Welcome to another edition of what strikes my fancy, aka Fascinating Facts Friday.
My 7th grade daughter and I were talking about the "old English" (her words, not mine) in Mark Twain's The Adventures of Tom Sawyer, her assigned reading this quarter. Her teacher sent her home with a list of vocabulary words from the text.
I pride myself on being a word nerd, so my daughter decided to quiz me. Here's some examples from her list:
resurrected
circumstantial
glowering
tranquilly
furtive
intervening
odious
portentous
futility
oppressive
vagrant
lugubrious
aversion
conflagration
derision
ominous
vindictive
vivacity
vexation
imminence
opulent
incongruous
dissent
clamorous
prodigious
famished
forlorn
I'm going to out myself. The two that stumped me: conflagration (a large destructive fire) and lugubrious (mournful, dismal). My daughter was thrilled to have stumped me since just this week she asked me to stop using the words catawampus (although I love askew and wonky as well), discombobulated, and fastidious. She said they made me sound uncool and nerdy. What she doesn't know is that I embrace uncool and nerdy when it comes to words.

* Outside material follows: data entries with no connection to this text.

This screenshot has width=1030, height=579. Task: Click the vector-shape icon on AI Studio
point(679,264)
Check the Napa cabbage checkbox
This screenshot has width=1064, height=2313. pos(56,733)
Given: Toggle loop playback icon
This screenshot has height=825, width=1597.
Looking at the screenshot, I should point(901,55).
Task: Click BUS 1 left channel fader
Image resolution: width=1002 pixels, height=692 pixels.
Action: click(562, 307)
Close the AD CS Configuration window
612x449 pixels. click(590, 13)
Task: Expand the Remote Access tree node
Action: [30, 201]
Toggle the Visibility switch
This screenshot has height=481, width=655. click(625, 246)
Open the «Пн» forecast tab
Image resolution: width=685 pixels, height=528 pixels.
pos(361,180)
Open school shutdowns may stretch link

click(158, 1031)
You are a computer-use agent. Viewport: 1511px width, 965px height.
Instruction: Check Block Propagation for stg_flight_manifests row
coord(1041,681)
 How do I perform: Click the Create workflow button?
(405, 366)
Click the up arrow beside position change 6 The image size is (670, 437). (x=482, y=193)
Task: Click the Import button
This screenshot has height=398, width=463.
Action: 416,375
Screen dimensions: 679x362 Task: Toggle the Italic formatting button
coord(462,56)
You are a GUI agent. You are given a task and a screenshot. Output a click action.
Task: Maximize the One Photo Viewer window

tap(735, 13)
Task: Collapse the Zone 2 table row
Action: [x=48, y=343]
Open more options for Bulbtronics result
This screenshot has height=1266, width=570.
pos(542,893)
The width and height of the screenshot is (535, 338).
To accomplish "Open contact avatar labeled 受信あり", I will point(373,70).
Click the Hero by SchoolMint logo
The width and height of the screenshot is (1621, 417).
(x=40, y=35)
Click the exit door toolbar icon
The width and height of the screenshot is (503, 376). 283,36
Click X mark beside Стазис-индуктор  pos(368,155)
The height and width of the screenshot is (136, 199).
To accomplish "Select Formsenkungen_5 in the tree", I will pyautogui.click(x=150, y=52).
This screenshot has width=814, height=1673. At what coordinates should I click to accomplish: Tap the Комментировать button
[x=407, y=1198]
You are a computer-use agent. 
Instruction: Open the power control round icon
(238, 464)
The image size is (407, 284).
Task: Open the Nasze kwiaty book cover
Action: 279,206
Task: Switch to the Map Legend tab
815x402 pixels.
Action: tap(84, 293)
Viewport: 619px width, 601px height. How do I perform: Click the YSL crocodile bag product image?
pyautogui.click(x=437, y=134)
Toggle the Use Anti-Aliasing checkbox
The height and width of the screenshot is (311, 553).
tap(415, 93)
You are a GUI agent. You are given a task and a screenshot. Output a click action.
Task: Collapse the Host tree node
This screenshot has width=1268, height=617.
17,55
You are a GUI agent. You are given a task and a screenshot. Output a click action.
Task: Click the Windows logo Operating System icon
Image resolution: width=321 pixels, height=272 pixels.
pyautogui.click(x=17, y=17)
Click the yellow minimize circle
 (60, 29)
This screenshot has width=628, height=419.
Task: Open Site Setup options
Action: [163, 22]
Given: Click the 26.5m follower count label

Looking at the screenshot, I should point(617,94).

But back to her point about old English. Whatever happened to the beauty and complexity of the English language? I know using too many "big words" can come across as pretentious, but sometimes the bigger words do more justice. Pretentious has a beauty that showing off doesn't. Oh, or ostentatious. Yummy.
Since I'm using Mark Twain to illustrate my love of the language, it only seems fitting to share some of his musings...
"Don't say the old lady screamed. Bring her on and let her scream."
"Get your facts first, then you can distort them as you please."
"It is better to remain silent and be thought a fool than to open one's mouth and remove all doubt."
"A person who won't read has no advantage over one who can't read."
"Truth is stranger than fiction, but it is because Fiction is obliged to stick to possibilities; Truth isn't."
Read more at BrainyQuote.
What's your favorite big word? How do you feel about using "old English" in writing?